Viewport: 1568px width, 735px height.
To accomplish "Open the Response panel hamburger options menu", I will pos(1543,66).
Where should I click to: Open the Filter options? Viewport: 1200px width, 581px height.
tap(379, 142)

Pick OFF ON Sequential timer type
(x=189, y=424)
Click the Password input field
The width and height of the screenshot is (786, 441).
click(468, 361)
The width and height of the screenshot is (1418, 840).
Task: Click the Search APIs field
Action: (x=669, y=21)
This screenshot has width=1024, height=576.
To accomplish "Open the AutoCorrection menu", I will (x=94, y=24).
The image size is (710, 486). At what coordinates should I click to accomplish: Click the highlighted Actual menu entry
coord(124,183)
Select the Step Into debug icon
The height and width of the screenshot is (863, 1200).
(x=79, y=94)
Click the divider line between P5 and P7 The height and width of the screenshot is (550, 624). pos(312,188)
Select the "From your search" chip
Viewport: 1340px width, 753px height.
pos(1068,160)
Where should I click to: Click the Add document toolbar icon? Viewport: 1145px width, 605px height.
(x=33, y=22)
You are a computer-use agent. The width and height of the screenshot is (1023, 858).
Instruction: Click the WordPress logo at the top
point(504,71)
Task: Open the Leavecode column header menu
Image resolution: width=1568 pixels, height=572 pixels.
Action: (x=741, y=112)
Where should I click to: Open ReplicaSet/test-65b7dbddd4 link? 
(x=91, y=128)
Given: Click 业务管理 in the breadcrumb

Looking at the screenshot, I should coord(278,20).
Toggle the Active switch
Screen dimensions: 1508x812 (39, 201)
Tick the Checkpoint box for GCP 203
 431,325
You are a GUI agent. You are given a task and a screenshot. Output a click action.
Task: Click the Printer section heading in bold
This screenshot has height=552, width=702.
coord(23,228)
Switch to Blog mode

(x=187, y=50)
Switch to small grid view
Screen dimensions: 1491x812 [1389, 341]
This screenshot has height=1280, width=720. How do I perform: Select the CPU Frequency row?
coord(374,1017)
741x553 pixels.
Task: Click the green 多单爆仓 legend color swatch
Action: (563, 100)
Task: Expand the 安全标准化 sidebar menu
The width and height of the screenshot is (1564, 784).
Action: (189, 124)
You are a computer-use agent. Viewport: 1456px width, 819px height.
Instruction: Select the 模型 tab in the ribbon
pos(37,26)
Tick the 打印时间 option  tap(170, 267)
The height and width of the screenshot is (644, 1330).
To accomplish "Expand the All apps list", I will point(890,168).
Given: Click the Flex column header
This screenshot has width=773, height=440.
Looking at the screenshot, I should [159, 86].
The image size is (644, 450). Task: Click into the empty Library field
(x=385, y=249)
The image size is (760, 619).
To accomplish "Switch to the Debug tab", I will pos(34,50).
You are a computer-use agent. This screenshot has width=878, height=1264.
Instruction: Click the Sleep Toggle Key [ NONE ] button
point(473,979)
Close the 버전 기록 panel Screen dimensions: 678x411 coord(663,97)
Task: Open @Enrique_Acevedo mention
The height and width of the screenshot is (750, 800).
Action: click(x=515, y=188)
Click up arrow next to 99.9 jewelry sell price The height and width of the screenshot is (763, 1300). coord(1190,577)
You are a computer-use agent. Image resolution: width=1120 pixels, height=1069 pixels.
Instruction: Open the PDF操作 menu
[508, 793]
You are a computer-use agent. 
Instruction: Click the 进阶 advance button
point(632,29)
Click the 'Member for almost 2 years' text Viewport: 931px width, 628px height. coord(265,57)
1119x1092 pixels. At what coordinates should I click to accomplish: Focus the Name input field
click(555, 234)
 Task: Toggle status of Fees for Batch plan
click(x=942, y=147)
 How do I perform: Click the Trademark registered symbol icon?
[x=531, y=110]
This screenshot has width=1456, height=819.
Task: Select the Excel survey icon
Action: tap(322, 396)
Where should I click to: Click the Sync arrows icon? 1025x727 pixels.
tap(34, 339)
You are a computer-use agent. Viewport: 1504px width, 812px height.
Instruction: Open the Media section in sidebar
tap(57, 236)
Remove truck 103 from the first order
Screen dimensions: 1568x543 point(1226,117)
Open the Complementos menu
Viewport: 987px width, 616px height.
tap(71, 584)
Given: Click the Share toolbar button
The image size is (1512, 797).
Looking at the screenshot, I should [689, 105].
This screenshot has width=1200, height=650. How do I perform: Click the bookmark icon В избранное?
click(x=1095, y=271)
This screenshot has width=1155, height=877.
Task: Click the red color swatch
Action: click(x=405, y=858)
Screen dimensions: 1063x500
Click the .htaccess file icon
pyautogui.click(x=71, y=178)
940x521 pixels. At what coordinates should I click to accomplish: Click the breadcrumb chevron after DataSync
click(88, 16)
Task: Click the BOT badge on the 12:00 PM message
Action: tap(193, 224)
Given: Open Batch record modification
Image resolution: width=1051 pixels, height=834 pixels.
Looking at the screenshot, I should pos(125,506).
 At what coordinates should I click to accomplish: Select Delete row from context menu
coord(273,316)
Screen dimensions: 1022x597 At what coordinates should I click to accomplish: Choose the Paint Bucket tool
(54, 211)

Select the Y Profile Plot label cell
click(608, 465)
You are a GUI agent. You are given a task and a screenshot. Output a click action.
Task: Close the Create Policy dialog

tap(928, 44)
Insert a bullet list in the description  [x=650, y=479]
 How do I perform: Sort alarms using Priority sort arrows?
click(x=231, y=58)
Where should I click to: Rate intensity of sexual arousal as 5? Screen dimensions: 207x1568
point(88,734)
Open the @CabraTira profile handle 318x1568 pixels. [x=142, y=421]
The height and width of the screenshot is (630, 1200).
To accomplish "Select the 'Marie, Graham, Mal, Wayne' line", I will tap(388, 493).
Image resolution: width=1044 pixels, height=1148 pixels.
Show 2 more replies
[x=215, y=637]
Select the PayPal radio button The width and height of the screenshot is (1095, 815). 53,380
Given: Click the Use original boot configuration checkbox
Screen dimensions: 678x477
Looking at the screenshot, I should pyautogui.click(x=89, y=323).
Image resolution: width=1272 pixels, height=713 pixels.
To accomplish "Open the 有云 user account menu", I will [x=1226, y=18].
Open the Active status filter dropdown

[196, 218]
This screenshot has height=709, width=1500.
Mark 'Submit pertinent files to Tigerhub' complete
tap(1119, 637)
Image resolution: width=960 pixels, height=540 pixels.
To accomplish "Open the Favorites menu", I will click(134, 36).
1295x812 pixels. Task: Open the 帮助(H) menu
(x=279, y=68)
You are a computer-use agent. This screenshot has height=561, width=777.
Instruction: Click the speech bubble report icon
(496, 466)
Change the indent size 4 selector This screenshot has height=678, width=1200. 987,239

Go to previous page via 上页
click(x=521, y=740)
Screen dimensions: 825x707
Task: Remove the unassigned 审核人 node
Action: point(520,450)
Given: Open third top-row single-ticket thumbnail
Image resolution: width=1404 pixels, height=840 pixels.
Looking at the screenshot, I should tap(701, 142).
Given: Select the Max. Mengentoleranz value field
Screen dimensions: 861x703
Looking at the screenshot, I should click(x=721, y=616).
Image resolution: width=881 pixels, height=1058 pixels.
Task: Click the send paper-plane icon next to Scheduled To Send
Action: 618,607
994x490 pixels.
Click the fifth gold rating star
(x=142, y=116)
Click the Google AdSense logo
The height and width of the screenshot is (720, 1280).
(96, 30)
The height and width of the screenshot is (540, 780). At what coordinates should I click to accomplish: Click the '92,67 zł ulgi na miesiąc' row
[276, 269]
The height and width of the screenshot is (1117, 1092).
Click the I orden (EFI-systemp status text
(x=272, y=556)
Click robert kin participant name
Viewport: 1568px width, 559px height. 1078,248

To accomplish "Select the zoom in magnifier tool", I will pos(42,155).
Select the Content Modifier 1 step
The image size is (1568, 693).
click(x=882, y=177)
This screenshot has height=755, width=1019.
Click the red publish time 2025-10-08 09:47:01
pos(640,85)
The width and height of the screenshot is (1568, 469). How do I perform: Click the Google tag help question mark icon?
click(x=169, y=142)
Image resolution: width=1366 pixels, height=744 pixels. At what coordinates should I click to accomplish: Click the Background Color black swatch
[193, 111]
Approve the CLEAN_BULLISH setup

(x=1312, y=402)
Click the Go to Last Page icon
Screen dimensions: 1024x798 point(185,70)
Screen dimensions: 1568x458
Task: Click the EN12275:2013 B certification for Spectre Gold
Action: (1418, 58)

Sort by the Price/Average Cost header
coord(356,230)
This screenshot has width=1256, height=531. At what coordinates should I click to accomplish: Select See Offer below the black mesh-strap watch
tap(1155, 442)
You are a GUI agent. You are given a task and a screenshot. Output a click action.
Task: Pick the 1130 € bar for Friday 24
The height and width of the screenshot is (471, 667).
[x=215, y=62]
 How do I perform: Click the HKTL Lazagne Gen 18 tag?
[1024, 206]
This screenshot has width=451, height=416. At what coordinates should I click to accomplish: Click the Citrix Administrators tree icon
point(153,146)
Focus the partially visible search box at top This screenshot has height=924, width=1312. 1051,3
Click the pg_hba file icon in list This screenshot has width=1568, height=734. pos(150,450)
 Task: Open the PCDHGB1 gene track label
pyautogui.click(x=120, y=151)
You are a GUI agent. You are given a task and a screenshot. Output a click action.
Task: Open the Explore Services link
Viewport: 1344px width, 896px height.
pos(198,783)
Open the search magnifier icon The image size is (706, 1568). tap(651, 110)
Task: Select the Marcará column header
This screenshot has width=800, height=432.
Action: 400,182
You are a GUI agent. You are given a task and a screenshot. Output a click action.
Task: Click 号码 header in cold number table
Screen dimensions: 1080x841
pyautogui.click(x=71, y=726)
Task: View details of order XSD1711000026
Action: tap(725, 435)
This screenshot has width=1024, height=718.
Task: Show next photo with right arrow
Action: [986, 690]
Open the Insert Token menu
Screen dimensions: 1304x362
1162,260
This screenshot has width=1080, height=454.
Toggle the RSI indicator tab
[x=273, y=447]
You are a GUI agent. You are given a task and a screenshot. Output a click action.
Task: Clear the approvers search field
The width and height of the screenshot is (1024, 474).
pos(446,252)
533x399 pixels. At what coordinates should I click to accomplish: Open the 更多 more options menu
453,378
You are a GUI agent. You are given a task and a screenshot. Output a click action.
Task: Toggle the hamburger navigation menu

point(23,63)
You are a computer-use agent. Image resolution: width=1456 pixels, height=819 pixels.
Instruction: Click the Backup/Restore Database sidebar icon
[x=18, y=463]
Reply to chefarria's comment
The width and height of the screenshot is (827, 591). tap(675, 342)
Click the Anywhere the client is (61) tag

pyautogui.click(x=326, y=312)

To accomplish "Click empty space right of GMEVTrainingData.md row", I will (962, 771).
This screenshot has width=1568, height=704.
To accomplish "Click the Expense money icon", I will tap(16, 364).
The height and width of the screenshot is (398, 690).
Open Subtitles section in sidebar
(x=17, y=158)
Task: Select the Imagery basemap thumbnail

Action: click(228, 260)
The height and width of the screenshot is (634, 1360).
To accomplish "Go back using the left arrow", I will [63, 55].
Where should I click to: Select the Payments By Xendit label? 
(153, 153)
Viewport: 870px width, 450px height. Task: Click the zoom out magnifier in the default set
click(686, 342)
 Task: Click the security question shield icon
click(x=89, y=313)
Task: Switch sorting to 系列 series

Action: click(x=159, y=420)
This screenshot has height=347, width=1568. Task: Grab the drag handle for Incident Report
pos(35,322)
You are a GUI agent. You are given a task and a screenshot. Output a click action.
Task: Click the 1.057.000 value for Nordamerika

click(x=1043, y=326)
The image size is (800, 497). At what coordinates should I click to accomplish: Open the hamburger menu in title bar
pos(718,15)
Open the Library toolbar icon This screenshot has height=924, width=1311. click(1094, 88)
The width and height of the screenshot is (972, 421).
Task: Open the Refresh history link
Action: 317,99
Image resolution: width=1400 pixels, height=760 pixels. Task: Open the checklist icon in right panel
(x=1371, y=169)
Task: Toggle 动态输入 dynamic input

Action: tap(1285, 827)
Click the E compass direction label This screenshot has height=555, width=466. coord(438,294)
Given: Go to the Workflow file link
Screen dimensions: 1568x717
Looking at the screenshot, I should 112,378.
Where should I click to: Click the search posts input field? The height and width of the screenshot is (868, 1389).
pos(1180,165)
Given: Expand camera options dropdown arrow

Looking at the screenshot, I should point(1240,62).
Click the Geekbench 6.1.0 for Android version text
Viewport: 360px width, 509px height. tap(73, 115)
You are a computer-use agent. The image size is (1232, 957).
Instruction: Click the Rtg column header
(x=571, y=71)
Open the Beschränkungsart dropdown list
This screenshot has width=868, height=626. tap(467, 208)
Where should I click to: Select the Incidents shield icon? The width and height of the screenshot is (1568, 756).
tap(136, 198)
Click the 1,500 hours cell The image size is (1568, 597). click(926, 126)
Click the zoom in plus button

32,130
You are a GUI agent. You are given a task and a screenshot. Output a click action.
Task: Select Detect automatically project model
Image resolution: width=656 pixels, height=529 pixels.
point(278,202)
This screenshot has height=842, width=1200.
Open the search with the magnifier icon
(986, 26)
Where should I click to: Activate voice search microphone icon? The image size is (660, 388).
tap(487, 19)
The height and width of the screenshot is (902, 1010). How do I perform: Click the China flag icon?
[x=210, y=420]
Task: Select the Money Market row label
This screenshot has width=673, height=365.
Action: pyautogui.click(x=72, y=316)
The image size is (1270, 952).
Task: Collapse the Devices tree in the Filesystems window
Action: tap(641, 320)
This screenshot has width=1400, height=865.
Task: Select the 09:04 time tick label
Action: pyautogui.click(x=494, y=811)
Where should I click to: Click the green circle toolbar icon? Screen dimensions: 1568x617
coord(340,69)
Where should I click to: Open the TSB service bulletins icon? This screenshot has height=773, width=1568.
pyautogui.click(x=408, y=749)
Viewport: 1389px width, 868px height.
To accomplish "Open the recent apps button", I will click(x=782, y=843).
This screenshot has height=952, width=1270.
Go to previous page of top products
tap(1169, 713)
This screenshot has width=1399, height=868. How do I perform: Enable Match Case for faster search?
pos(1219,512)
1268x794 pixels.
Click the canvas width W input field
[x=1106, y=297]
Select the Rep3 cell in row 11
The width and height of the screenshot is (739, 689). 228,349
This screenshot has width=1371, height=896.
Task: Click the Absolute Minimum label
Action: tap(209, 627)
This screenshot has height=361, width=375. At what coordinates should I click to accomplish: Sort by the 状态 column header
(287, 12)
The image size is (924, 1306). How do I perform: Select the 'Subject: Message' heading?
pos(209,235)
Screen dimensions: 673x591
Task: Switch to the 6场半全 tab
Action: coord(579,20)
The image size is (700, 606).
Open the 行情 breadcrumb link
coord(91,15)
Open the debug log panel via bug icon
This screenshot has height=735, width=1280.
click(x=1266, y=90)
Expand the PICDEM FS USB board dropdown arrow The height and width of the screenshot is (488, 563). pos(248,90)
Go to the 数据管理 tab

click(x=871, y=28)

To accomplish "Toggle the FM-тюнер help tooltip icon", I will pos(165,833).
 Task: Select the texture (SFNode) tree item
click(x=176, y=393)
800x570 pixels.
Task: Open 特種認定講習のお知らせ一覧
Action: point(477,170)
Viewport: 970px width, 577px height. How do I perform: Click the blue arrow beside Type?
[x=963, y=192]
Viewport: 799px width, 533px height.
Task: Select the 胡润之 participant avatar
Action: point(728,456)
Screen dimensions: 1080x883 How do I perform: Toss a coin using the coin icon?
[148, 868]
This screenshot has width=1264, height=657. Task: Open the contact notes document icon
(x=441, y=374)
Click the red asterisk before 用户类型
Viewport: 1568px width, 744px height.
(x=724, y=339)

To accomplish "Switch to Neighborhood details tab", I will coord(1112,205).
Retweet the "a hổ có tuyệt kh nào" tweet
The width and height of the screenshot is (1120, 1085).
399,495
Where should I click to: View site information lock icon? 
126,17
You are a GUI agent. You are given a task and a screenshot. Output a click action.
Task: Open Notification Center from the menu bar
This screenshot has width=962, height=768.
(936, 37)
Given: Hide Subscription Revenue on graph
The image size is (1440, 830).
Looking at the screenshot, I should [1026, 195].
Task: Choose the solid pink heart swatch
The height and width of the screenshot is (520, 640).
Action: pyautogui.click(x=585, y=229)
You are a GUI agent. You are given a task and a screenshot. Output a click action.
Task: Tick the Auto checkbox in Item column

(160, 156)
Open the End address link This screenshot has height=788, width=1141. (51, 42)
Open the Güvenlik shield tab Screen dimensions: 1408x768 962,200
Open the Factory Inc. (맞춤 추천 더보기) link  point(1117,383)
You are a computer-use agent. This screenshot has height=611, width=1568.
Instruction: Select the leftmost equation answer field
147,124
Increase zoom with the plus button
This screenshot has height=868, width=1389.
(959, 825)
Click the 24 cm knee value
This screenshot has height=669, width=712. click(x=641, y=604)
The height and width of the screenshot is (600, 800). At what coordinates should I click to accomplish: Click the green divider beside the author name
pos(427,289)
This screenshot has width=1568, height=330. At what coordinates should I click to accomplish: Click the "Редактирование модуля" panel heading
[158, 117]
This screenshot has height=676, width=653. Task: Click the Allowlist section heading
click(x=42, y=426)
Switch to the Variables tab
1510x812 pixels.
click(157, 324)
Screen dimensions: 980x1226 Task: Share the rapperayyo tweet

* [Your instructions]
Please find every line in the records that contains the word "apps", and copy it out.

* [Answer space]
To accomplish "Expand the All apps list", I will point(890,168).
To accomplish "Open the recent apps button", I will click(x=782, y=843).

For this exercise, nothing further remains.